**Problems and tasks:**
1 - From the text on Kansas's strength of schedule, list the non-conference opponents of last year's Kansas team.
2 - In the text on Kansas's strength of schedule, what strength of schedule mark does VCU have?

And it's not even close.

Kansas's strength of schedule -- which is just the last two elements of the RPI, and which you'll also see described as "two thirds a team's opponents' winning percentage (with games against said team stripped out), one third opponents' opponents' winning percentage" -- is an incredible 0.6586, more than four hundreths greater than No. 2 VCU, which boasts a stellar 0.6174 mark. The gap is larger between Kansas and VCU than the one between VCU and Villanova, which ranks No. 32 in SOS with an 0.5774 mark.

That strength of schedule could be historic, not just astronomical. Last year's Kansas team played what was eventually seen as one of the toughest schedules in the history of the sport (it produced a final strength of schedule of 0.6244, monstrous at the time), with non-conference games against Duke, Florida, San Diego State, and Villanova, and a murderous Big 12 gauntlet to run. This year's team, which played Florida, Georgetown, Michigan State, and Utah in non-conference play in addition to its game with Kentucky, is already on pace to face a much harder slate -- and the Big 12 is even better this season.

That is what's buoying the Jayhawks, who hold a very slight edge over Kentucky -- somewhere between three and five thousandths of a point -- in RPI at the moment. (Another confusing thing about the RPI: The NCAA keeps an official RPI standings, but does not release its raw numbers -- so sites like ESPN, CBS,, and RealTimeRPI all calculate RPI on their own, and often come up with slightly different numbers, for whatever reason. All of those reports, including the NCAA's, have Kansas leading Kentucky for now.)

So, yes, Kansas is ahead of Kentucky in RPI, and it makes sense: Kansas has played an absolutely ridiculous schedule, and is being richly rewarded for that. But no one, not even the Selection Committee that consults RPI like gospel, thinks that Kansas is better than Kentucky.

**Data segment:**
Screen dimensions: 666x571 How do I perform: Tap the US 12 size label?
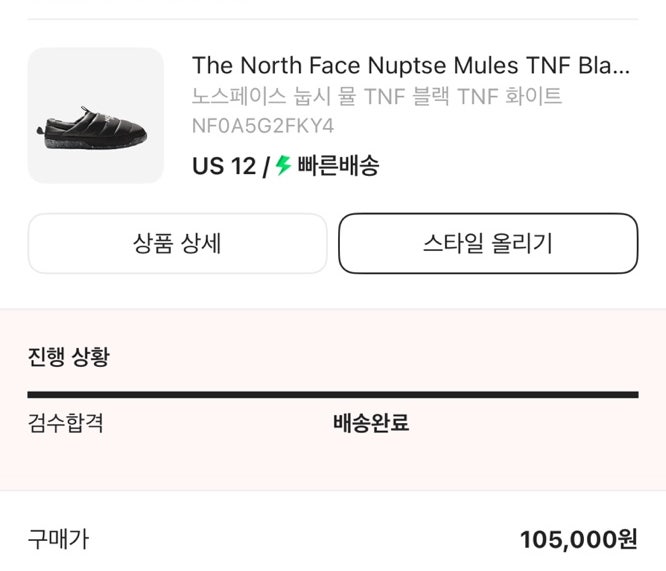point(224,166)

**Solutions for each task:**
1 - Duke, Florida, San Diego State, Villanova

2 - 0.6174